Tekst do przeczytania:
· · · · · · ·

Naród przedsiębiorców
Współwłaściciel najbardziej chyba charakterystycznej budowli Chicago, Marina
City, nieżyjący już polski Żyd, Maurycy Swibel, był zaskoczony, gdy 10 lat
temu, do przetargu na wykonanie remontu instalacji elektrycznej w jego wieżowcach,
na osiem firm stających do konkursu, aż siedem miało polskich właścicieli. Z dzieciństwa spędzonego w Wolbromiu pamiętał, że Polacy nie byli raczej
przedsiębiorcami; n.b. żona zwycięzcy kontraktu, za zarobione przez męża
pieniądze odkupiła od Swibela… sklep jubilerski.
Praca najemna przy sprzątaniu biurowców, drobne prace budowlane, opieka nad
dziećmi ewentualnie praca przy obrabiarce w jednej z tysięcy niewielkich
fabryczek metalowych zlokalizowanych na terenie metropolii — takie były początki
większości polskich emigrantów.
Bogdan Łodyga absolwent wydziału inżynierii sanitarnej Politechniki
Warszawskiej po pięciu latach pracy w EVO dużej firmie produkującej filtry
powietrzne targnął się na coś niewyobrażalnego. Po awanturze z przełożonym, w 1985 roku założył własną fabrykę. Dzisiaj jego firma BOST Corporation
jest liczącym się producentem urządzeń filtrujących i odpylających dla
przemysłu, zatrudnia ponad 50 osób i wciąż rośnie. Łodyga jest jednym z setek polskich fabrykantów, którzy w ciągu ostatnich kilkunastu lat wyparli z rynku „metalowego", dominujących tę branżę niegdyś, Niemców.
Jan i Krzysztof Czupta, bracia z Chabówki, przyjechali do Chicago 21 lat temu.
Najęli się jako mechanicy w gigancie pocztowym, UPS, przy remontach potężnych
„tirów" i ciągników. „Praca była znośna, nieźle płatna, ale
brygadzista nami pomiatał" — wspomina Jan Czupta. Któregoś dnia nie
wytrzymali i z bratem odeszli. Tak powstał „Quality Truck and Trailer, jeden z największych w stanie Illinois zakładów remontujących ciężki sprzęt
transportowy. W kilka lat później bracia Czuptowie założyli "Quality
Logistic", a ostatnio firmę parkingową „Quality Properties" mającą swe
filie w pięciu stanach Ameryki. Ludzie tacy jak Krzysztof i Jan Czupta, jak Jan
Kucharski (15 na liście „Wprost" najbogatszych emigrantów z Polski), czy
Tad Styrczula, góral z Witowa, obecnie właściciel Fleet Equipment, jednej z największych firm kontenerowych w Illinois i dziesiątki innych polskich
emigrantów wtargnęli z impetem w sektor opanowany tradycyjnie przez wielkie
amerykańskie korporacje. Dzisiaj Polacy są w transporcie drogowym USA potęgą. W stanie Illinois i sąsiednich przypada na nich ponad jedna trzecia przewozów.

· · · · · · ·

Dane do wyszukiwania słów i elementów:
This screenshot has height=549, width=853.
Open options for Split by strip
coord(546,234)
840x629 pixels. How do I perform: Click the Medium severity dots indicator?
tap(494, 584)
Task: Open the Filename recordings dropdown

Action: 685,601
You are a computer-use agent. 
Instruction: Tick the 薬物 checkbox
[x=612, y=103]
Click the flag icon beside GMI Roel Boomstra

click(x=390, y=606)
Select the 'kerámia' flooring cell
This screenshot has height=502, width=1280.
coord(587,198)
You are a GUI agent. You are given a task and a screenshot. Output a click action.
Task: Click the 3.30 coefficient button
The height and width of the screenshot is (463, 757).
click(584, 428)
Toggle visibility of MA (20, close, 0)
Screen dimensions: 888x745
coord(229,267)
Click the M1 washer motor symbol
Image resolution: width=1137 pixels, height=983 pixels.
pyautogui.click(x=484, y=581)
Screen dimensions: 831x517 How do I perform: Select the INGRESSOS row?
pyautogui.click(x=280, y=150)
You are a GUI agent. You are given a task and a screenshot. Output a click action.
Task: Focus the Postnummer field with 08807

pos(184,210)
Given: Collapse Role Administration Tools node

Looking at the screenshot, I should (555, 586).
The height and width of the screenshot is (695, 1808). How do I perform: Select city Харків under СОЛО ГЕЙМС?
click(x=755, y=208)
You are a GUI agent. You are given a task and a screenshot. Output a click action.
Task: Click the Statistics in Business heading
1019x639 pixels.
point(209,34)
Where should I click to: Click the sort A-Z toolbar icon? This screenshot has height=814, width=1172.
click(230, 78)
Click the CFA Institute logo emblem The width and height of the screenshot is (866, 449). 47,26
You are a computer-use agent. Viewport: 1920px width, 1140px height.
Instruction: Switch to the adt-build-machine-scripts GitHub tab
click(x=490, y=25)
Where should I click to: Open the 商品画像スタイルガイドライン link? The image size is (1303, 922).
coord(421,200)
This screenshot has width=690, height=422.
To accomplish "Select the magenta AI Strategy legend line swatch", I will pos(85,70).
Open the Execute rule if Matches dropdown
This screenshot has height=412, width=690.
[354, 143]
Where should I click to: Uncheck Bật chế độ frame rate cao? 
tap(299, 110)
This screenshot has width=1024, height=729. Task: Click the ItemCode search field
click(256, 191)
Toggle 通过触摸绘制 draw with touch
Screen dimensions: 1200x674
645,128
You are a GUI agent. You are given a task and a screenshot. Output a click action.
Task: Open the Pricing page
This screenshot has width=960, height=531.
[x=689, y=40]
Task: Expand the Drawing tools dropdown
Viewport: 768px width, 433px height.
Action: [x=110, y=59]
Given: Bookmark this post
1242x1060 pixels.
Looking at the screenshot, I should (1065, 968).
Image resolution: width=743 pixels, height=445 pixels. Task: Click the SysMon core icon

· · · · · · ·

Co należy zrobić:
Kontynuuj tekst o polskich przedsiębiorcach w Chicago, zaczynając zaraz po jego ostatnim zdaniu.

Odpowiedź do zadania:
Polskie biznesy istniały w Chicago od dawna, zmieniła się jednak ich skala. O ile przed laty gros klienteli stanowili Polacy, o tyle dzisiaj są to biznesy
czysto amerykańskie. Przykład dali wędliniarze. Franciszek Bobak miał niegdyś
sklep na Jackowie. Za namową synów, wykształconych już w Ameryce wyszedł
poza getto dostarczając swe wyroby do sklepów amerykańskich. Dziś firma
„Bobak's sausage" posiada w okolicach Chicago kilka supermarketów spożywczych, w planach budowa kolejnych czterech. W ślady Bobaka poszli inni. „Polskie"
supermarkety postawili: Wally Mulica, Joe Ligas, Frank Ratułowski i paru innych
przedsiębiorców.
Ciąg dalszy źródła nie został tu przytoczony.